Exercise instructions → Output exactly, with nothing added, the entries from the first line through the line with "Viewport: 420px width, 560px height.".

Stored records
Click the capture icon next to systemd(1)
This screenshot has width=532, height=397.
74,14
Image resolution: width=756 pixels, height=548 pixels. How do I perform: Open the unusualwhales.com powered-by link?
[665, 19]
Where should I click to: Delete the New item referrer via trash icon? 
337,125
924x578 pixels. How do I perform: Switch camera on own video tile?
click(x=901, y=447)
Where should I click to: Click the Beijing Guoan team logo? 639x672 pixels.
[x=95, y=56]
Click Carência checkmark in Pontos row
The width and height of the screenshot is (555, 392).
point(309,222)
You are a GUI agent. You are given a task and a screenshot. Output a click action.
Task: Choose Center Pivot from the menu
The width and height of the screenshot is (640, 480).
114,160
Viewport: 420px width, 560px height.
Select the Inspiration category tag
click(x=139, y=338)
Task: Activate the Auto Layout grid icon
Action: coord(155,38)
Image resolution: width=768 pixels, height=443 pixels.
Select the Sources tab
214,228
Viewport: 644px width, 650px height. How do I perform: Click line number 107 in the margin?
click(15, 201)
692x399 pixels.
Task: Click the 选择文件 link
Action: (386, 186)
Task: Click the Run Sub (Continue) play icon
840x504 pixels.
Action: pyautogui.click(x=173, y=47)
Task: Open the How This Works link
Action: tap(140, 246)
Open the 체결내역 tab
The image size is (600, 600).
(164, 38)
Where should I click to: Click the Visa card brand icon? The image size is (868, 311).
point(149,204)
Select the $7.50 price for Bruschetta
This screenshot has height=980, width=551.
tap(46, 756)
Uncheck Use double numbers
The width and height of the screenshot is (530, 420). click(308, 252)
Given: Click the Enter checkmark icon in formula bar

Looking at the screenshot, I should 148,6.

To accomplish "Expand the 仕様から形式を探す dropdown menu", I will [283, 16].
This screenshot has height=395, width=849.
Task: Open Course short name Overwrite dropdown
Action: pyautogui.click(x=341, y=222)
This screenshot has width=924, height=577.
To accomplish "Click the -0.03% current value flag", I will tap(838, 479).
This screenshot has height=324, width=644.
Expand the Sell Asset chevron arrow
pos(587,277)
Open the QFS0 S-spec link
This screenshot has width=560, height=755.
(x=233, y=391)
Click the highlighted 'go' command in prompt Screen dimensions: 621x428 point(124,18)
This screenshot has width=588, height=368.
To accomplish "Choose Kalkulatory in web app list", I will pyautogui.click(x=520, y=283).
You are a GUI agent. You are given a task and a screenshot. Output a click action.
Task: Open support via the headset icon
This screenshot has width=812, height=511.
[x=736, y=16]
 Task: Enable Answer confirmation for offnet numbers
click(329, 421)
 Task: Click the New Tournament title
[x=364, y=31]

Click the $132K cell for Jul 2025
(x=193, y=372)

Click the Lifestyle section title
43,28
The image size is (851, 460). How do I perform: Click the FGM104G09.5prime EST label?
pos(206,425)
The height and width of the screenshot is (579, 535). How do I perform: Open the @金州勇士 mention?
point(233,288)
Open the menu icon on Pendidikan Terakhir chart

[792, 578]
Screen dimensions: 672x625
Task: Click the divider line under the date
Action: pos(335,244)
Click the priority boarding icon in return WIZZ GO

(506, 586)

Reply to the exercise →
Click the capture icon next to systemd(1)
This screenshot has width=532, height=397.
74,14
Image resolution: width=756 pixels, height=548 pixels. How do I perform: Open the unusualwhales.com powered-by link?
[665, 19]
Where should I click to: Delete the New item referrer via trash icon? 
337,125
924x578 pixels. How do I perform: Switch camera on own video tile?
click(x=901, y=447)
Where should I click to: Click the Beijing Guoan team logo? 639x672 pixels.
[x=95, y=56]
Click Carência checkmark in Pontos row
The width and height of the screenshot is (555, 392).
point(309,222)
You are a GUI agent. You are given a task and a screenshot. Output a click action.
Task: Choose Center Pivot from the menu
The width and height of the screenshot is (640, 480).
114,160
Viewport: 420px width, 560px height.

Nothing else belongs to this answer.